I'm beginning to think I was right, and even my friend is coming around. Why, you say? On the government side, it's clear that some recent legislation, the Telework Enhancement Act of 2010, had a huge impact on the visibility of telework, but I don't believe that is the only reason. On the private side, the financial crisis and global economy made finding cost savings (e.g., reducing real estate) a major corporate goal, but I don't think that was the only driver. Both government and corporate organizations are interested in sustainability, retention and recruitment and business continuity, but even so, why have we reached a tipping point on this issue?
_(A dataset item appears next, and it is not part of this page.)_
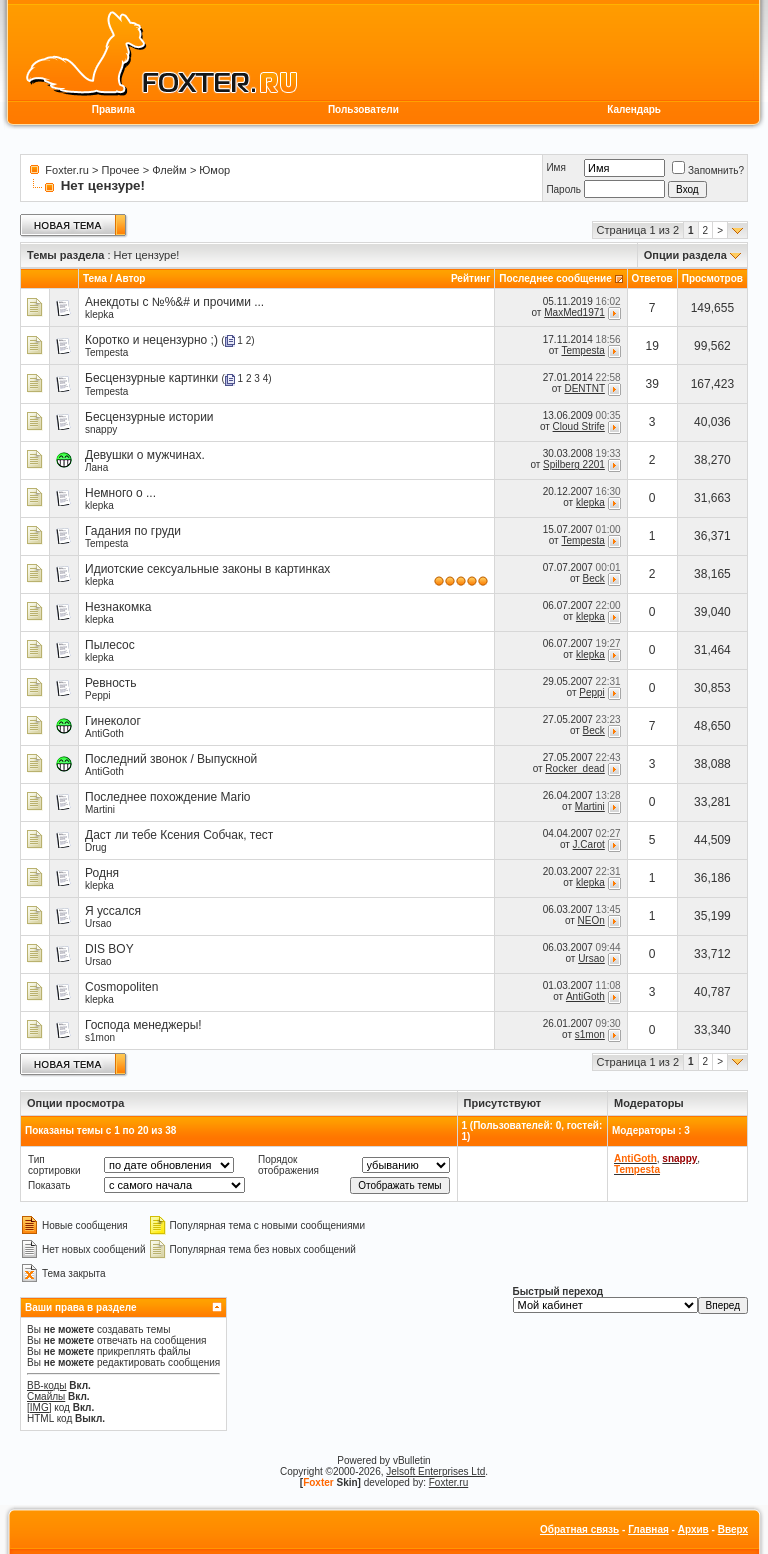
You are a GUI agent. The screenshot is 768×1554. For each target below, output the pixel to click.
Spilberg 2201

My theory is that the telework discussion has become a surrogate for a broader conversation on the very nature of work. How we manage knowledge workers is (or should be) very different from how we have done so over the past 200-plus years. When this nation was founded, we were mostly farmers, and family farmers at that. Almost everyone "worked from home," but it meant something different than it does today. Your boss was your dad, and a conversation about your performance went something like, "Is the far field plowed yet, Son?"
As we moved from farming to factory work, we changed where we work and also how we managed that work. We developed the separate concepts of management and labor and their respective roles (on the family farm everyone is labor). Management supervises and leads the workforce to produce better, cheaper and more of whatever it is that we make. Everyone came to the factory to work, and it was easy to measure productivity (quantity of goods - defective goods / time).
But today, we don't make "stuff" much anymore in the U.S.; we make ideas. Our standard of living has grown past the point where anyone other than us would pay the cost of our goods, and even we don't want to pay that much for most things. This is not necessarily a bad thing (I will leave that discussion to other bloggers), but the simple point is that we are now service workers and knowledge workers. Service workers are a little easier to figure out. If the customer likes the service and the worker is generally efficient, he or she is doing a good job (number of customers - unhappy customers / time).
So this is where the wheels come off the bus. How do you measure the effectiveness of knowledge workers? You can build metrics around outcomes, but that requires us to have very good communication between workers and managers. Workers need to understand the goal of the effort and how they fit into that goal. They have to trust their coworkers and managers and get recognized for their contribution to the whole project, even if it's the idea that started the ball rolling. The good news is that these are things we ought to be talking about and doing no matter where your employees sit. When work is thought of as counting widgets as opposed to creating ideas and finding solutions, we are back in the factory or maybe even the farm.
Because telework forces us to break the mold on normal workplace behaviors and norms, it's a great surrogate for having the broader discussion on the nature of work. We have lost the battle on manufacturing to China and others. We can keep trying to win a game we lost, or start playing the game we know how to win. I am hoping for the latter and believe that discussing the nature of work is a good way to get in the right mindset for success.